Frequently asked questions
What is the difference between BCD and PCD?
Bolt circle diameter (BCD) and pitch circle diameter (PCD) are exactly the same thing. BCD is the term used mostly in mechanical and aerospace engineering; PCD is common in the automotive and pipe-flange worlds. Both refer to the diameter of the imaginary circle that passes through the centre of every bolt or stud in the pattern.
How do I measure the BCD of an existing bolt pattern?
For a 4-bolt or 6-bolt pattern (even number), measure directly across the circle from the centre of one hole to the centre of the hole directly opposite - that is the BCD. For a 5-bolt or 3-bolt pattern (odd number) you cannot measure directly across, so instead measure the distance between two adjacent hole centres, then use: BCD = adjacent spacing / sin(180 / number of holes). Use the reverse mode in this calculator to do that conversion automatically.
What does the start angle mean?
The start angle places hole 1 at a specific position on the circle, measured counter-clockwise from the positive X-axis (the 3 o'clock direction). A start angle of 0 puts hole 1 at 3 o'clock. A start angle of 90 puts it at 12 o'clock (top). Most engineering drawings use 0 or 90 as the reference position, but you can enter any value to match an existing drawing or fixture orientation.
When should I use clockwise vs counter-clockwise direction?
Counter-clockwise is the mathematical convention and is the default for most CAD software. Use clockwise when a drawing or standard specifically numbers bolts in the clockwise direction, which is common in some automotive and aerospace specifications. The coordinates themselves are the same set of points; only the numbering order changes.

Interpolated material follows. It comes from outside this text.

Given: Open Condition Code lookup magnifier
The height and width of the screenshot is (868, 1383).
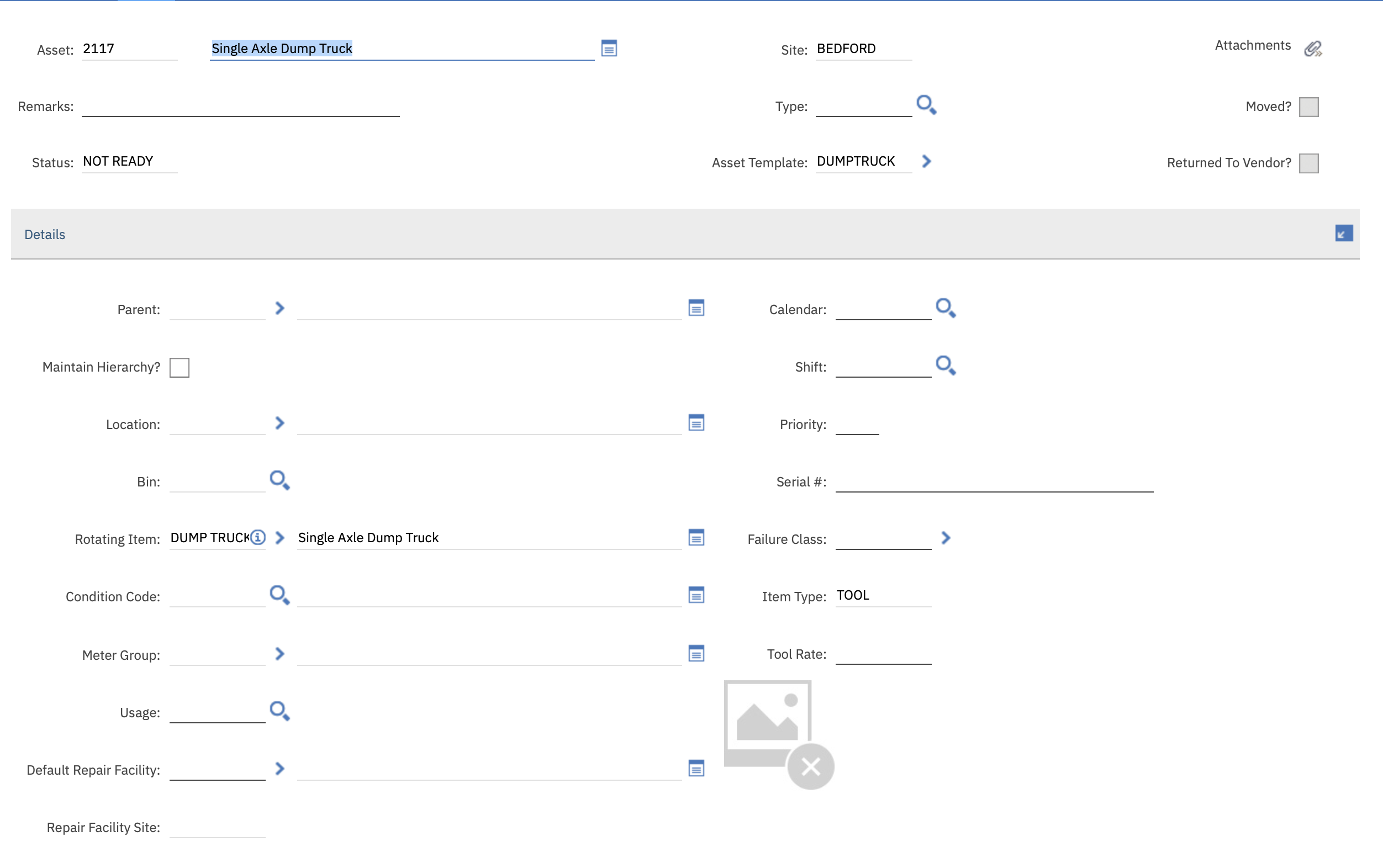Looking at the screenshot, I should [279, 595].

Can this calculator handle non-evenly spaced holes?
No - this tool assumes all holes are evenly spaced around the circle, which covers the vast majority of bolt patterns. For unequally spaced holes (sometimes used in aerospace shear flanges or indexing plates), you would need to calculate each hole angle individually from the drawing and apply the X = R x cos(angle), Y = R x sin(angle) formula for each one.
What is the edge-to-edge gap and why does it matter?
The edge-to-edge gap is the clear wall-to-wall distance between neighbouring drilled holes. If this number is too small, the holes can break into each other during drilling, leaving a weak or unusable part. As a practical rule, aim for a minimum gap of at least half the hole diameter to ensure adequate material between fastener holes. If the gap is negative in this calculator it means the holes as specified would overlap.